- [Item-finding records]
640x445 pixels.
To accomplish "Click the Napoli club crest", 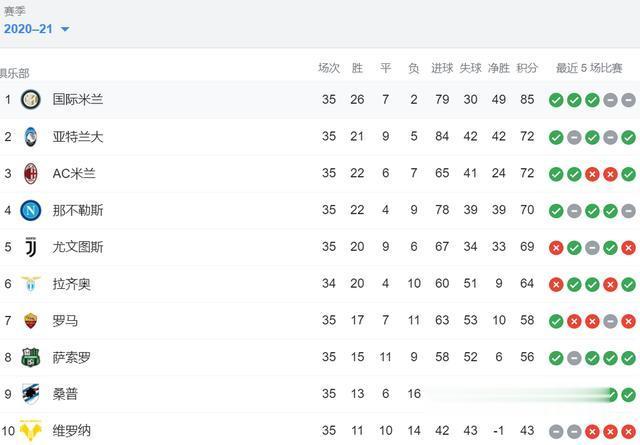I will pyautogui.click(x=31, y=210).
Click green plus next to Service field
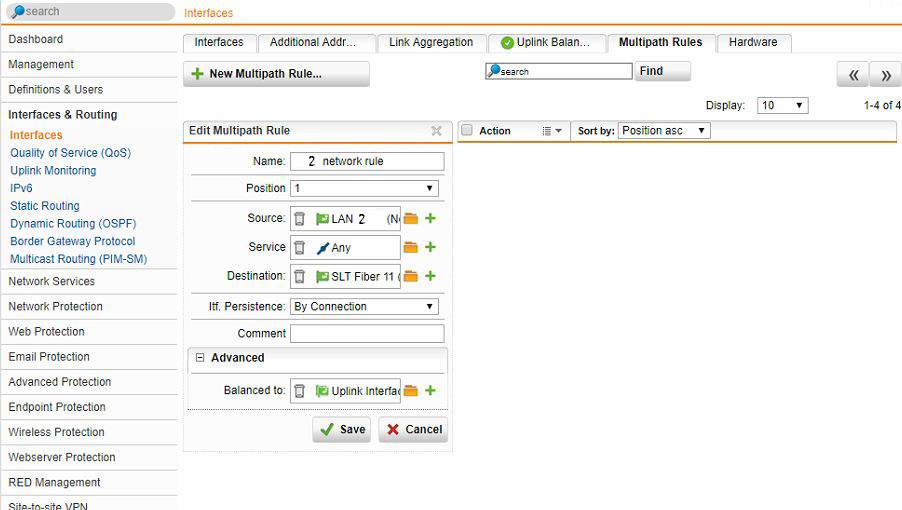902x510 pixels. click(x=430, y=247)
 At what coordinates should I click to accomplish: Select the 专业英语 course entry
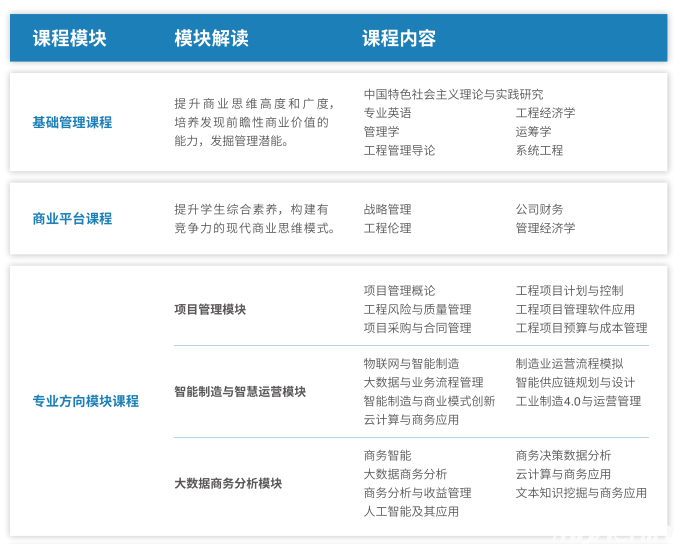point(387,113)
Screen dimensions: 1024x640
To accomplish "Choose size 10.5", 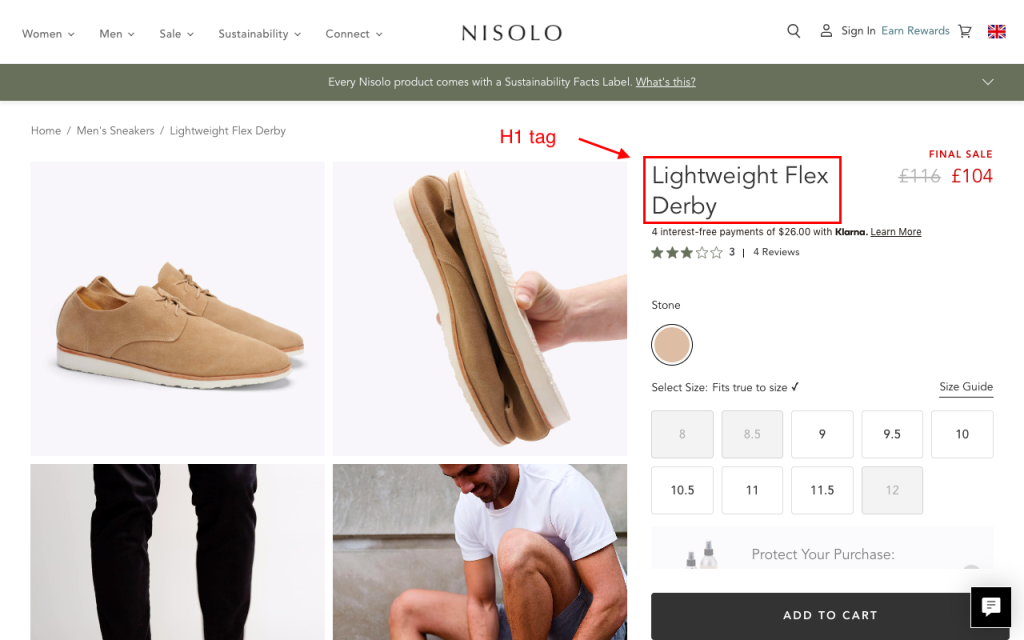I will (x=682, y=490).
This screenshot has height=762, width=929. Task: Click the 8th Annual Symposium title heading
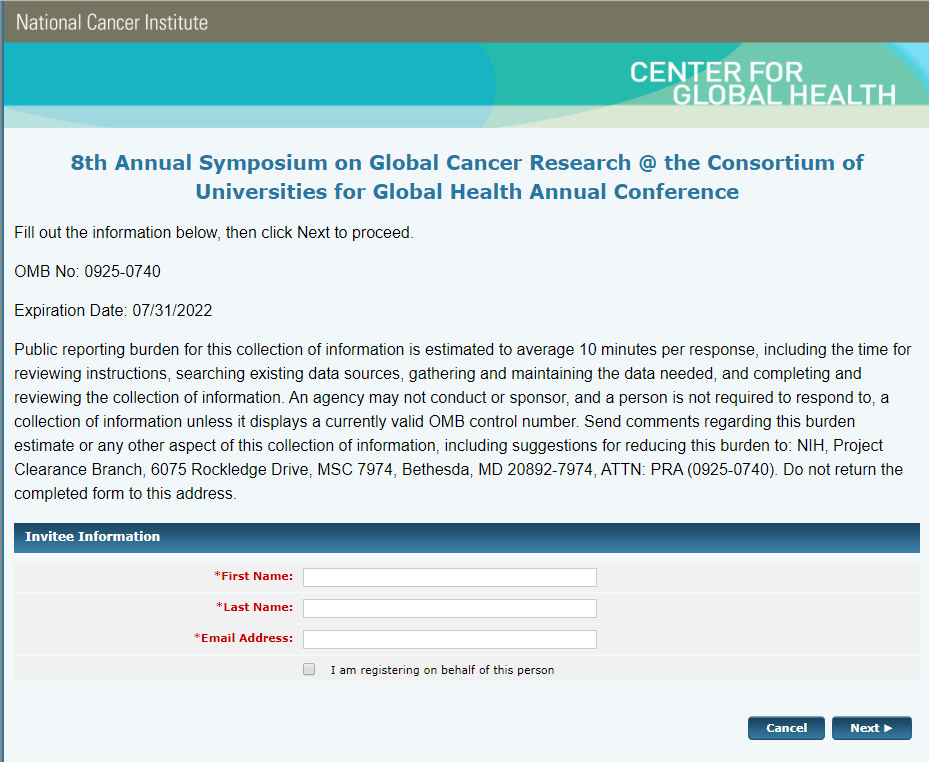[x=467, y=176]
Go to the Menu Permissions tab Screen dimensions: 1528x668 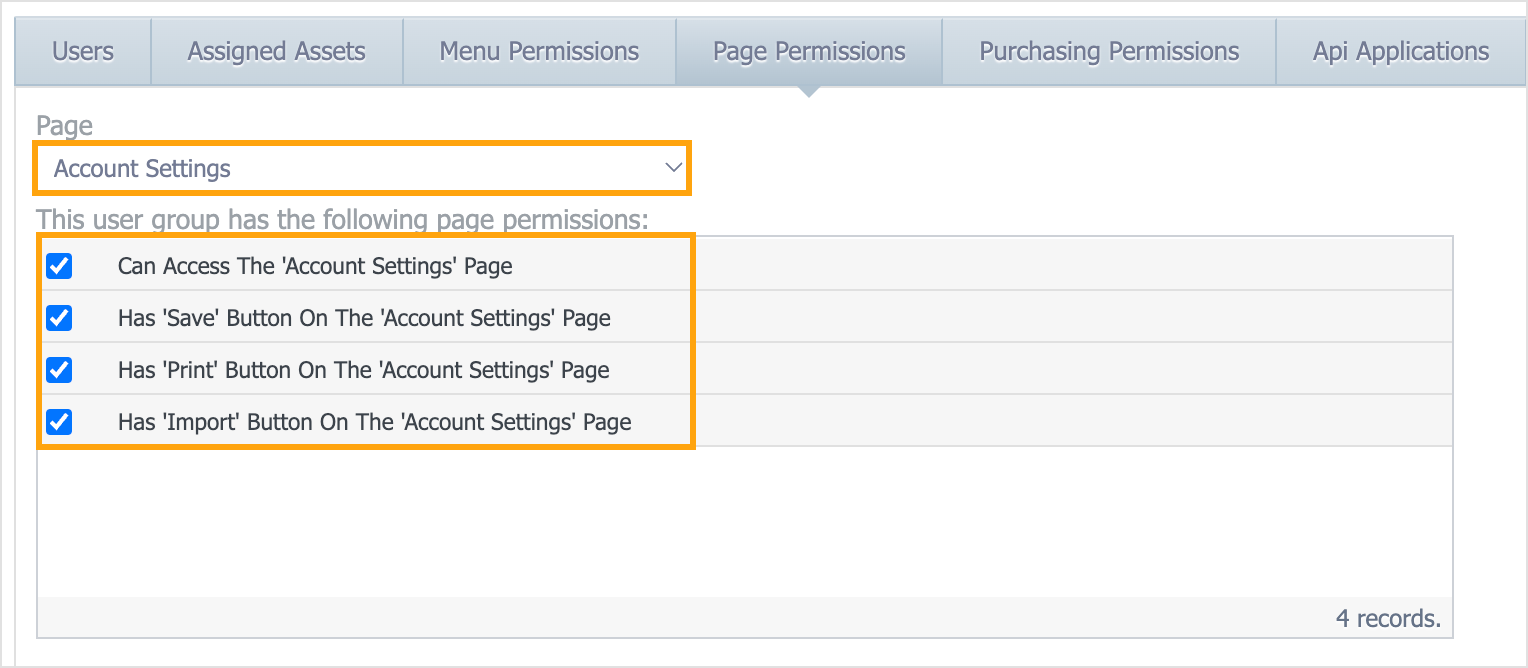(x=539, y=52)
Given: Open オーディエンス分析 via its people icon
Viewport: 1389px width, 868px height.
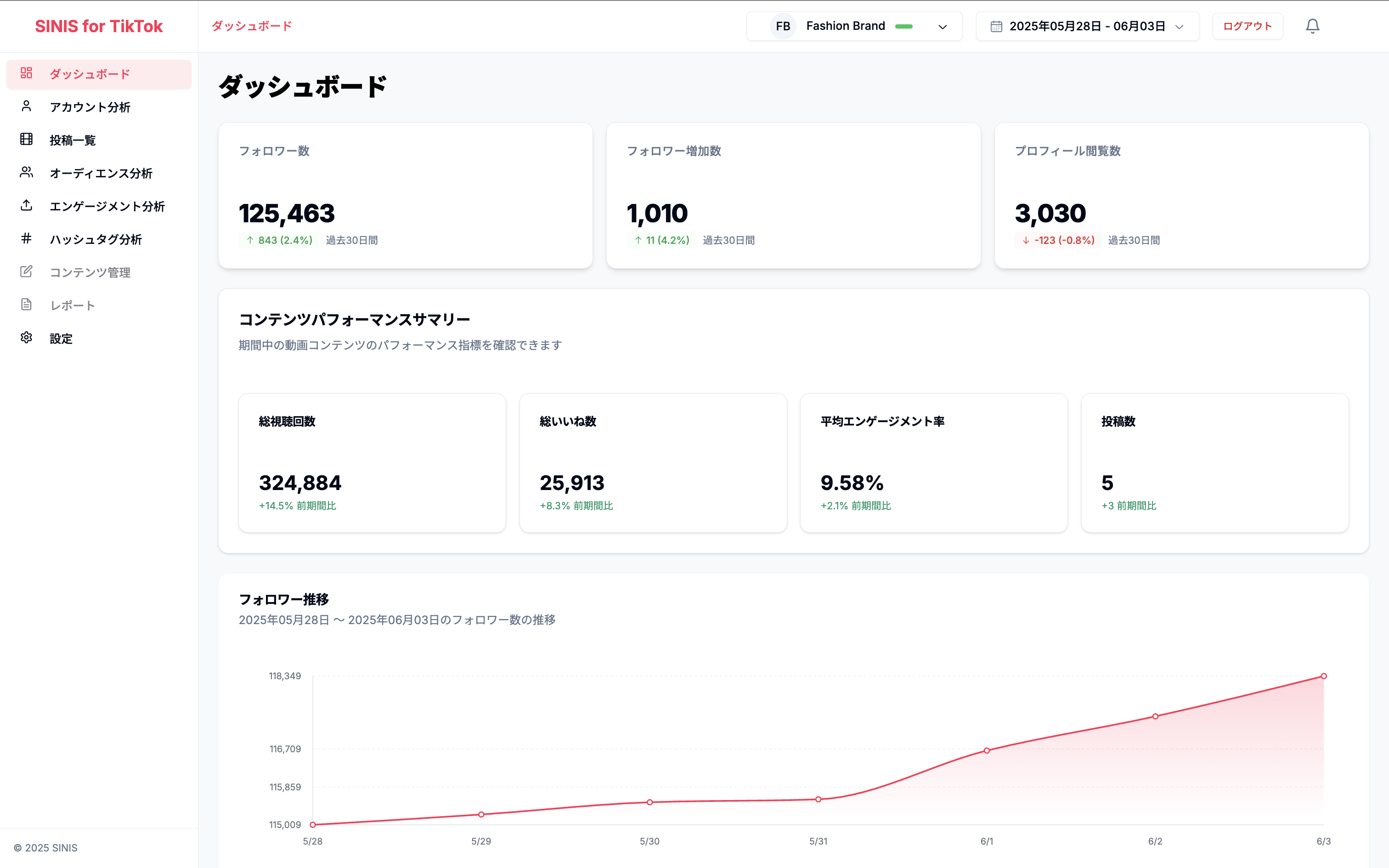Looking at the screenshot, I should (26, 173).
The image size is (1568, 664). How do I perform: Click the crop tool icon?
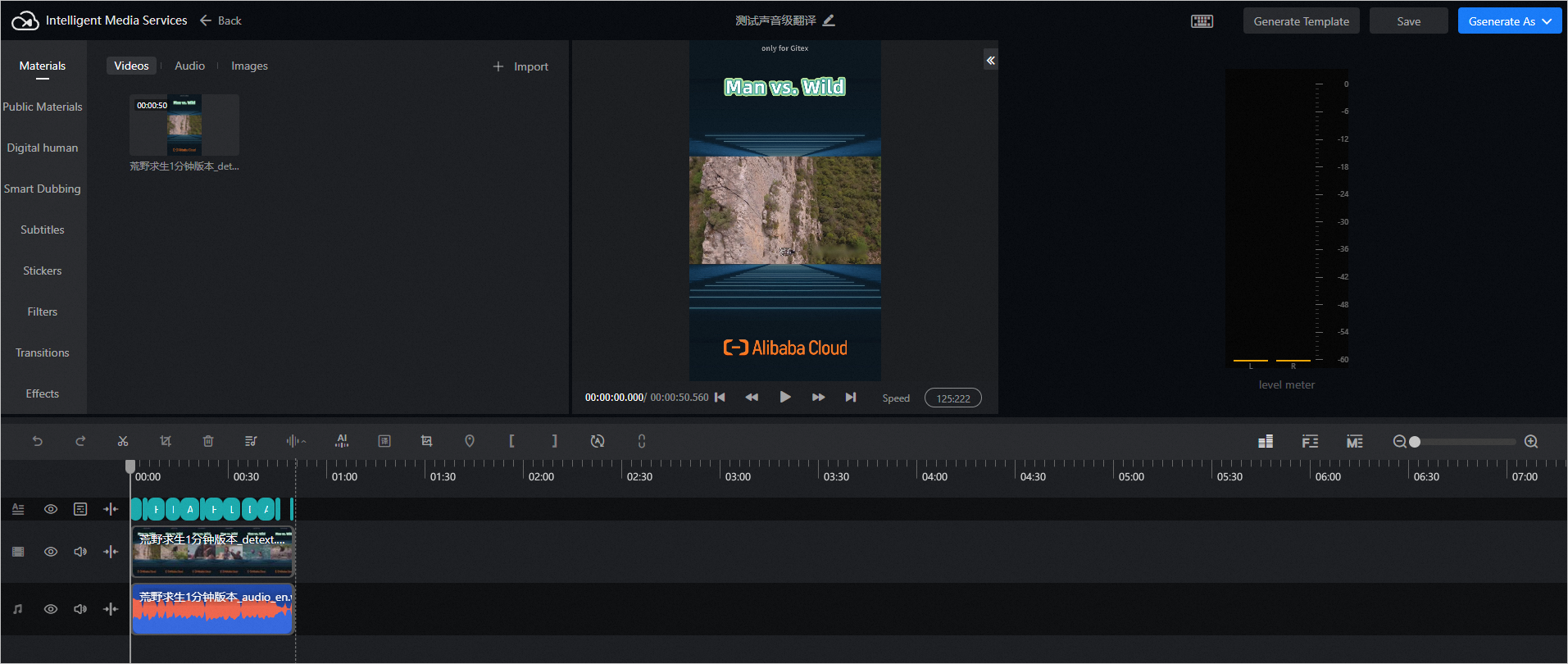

- [Direction] Pull out, word for word, the lines beginning with the one that contains "Given: Open オーディエンス分析 via its people icon" and running through the last line. Leave the pictures out.

- [Task result]
Given: Open オーディエンス分析 via its people icon
Viewport: 1389px width, 868px height.
Looking at the screenshot, I should (26, 173).
The image size is (1568, 664). How do I perform: Click the crop tool icon?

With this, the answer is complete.